_PROBLEM STATEMENT_:
Each entry is to be given again word for word; images are dropped.

[Collected data]

▶

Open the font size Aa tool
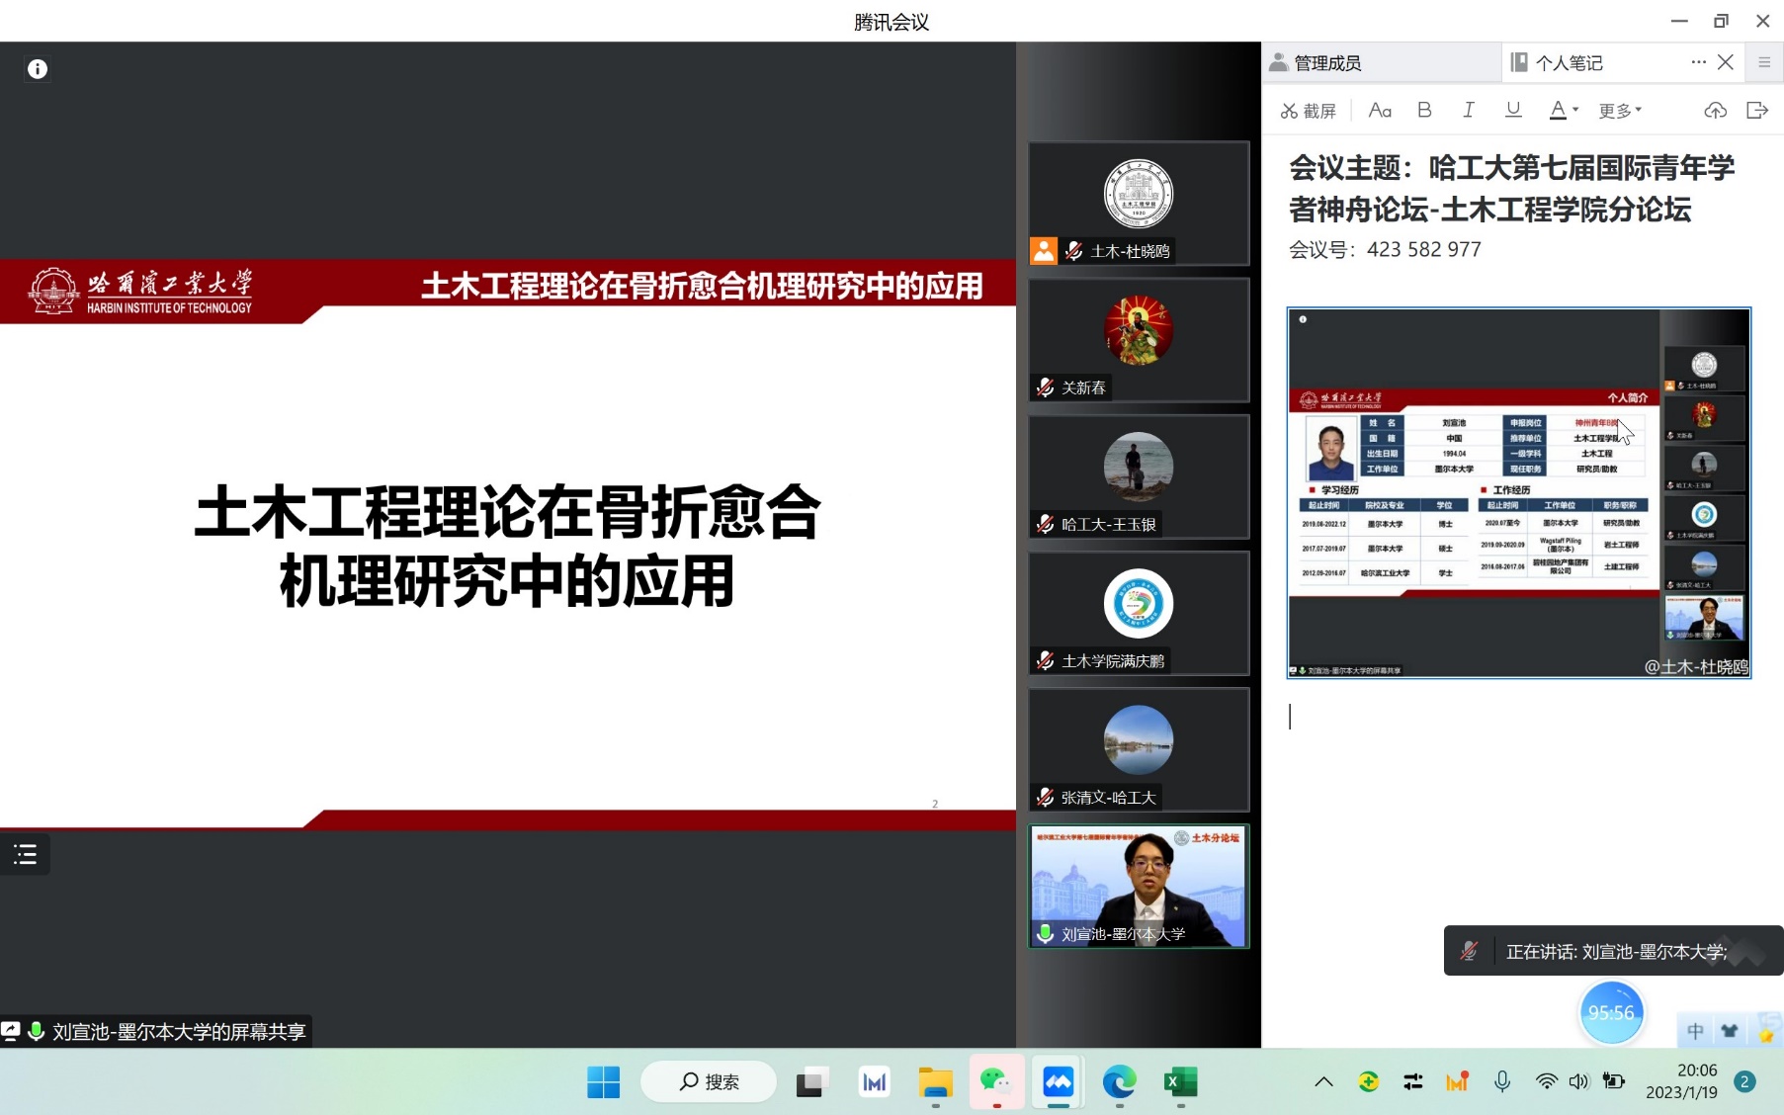This screenshot has height=1115, width=1784. click(x=1380, y=111)
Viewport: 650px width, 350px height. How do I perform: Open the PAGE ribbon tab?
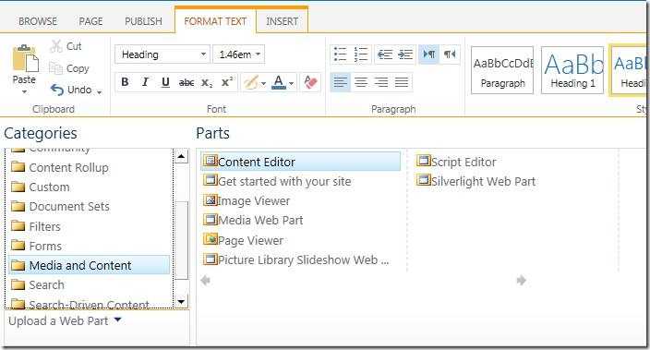(90, 21)
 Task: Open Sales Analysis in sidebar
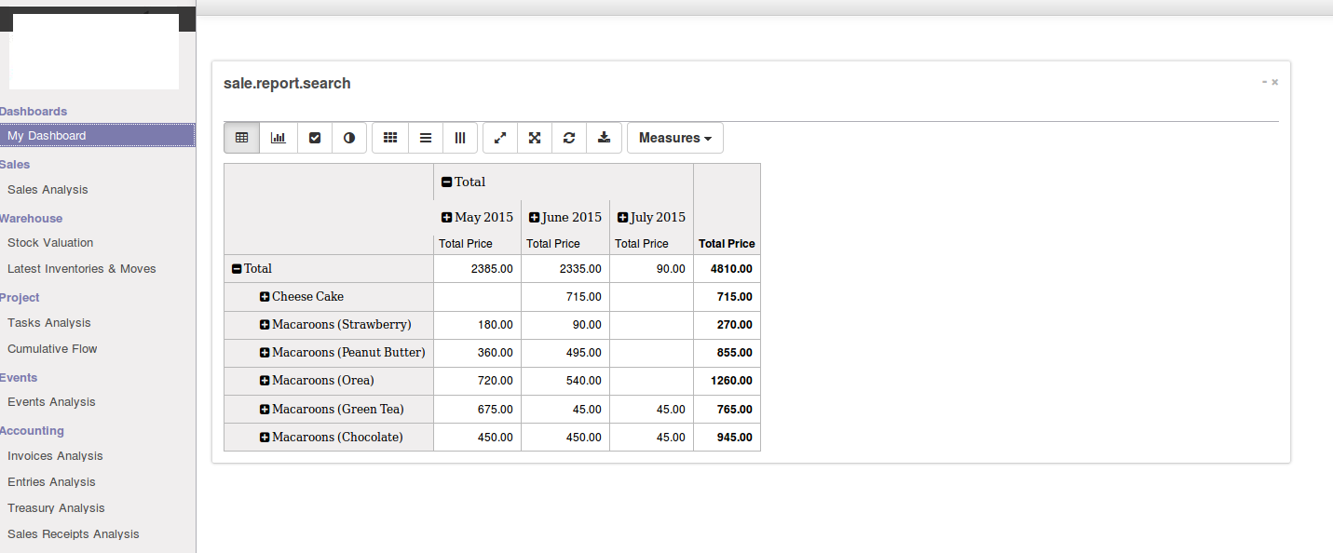48,190
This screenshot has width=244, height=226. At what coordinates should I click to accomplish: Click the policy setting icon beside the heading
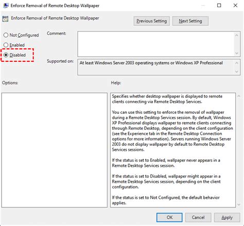[x=5, y=19]
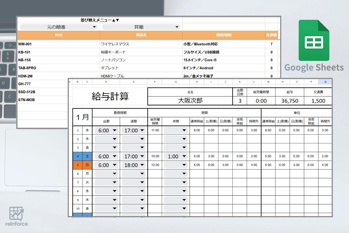Click the reinforce logo icon

[16, 213]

◀

_RESULT OF THIS EXERCISE_:
Open the font size Aa tool
This screenshot has height=1115, width=1784. click(x=1380, y=111)
Viewport: 650px width, 350px height. How do I perform: Open the PAGE ribbon tab?
(90, 21)
 Task: Open Sales Analysis in sidebar
48,190
This screenshot has width=244, height=226. At what coordinates should I click to accomplish: Click the policy setting icon beside the heading
[x=5, y=19]
Click the reinforce logo icon

[16, 213]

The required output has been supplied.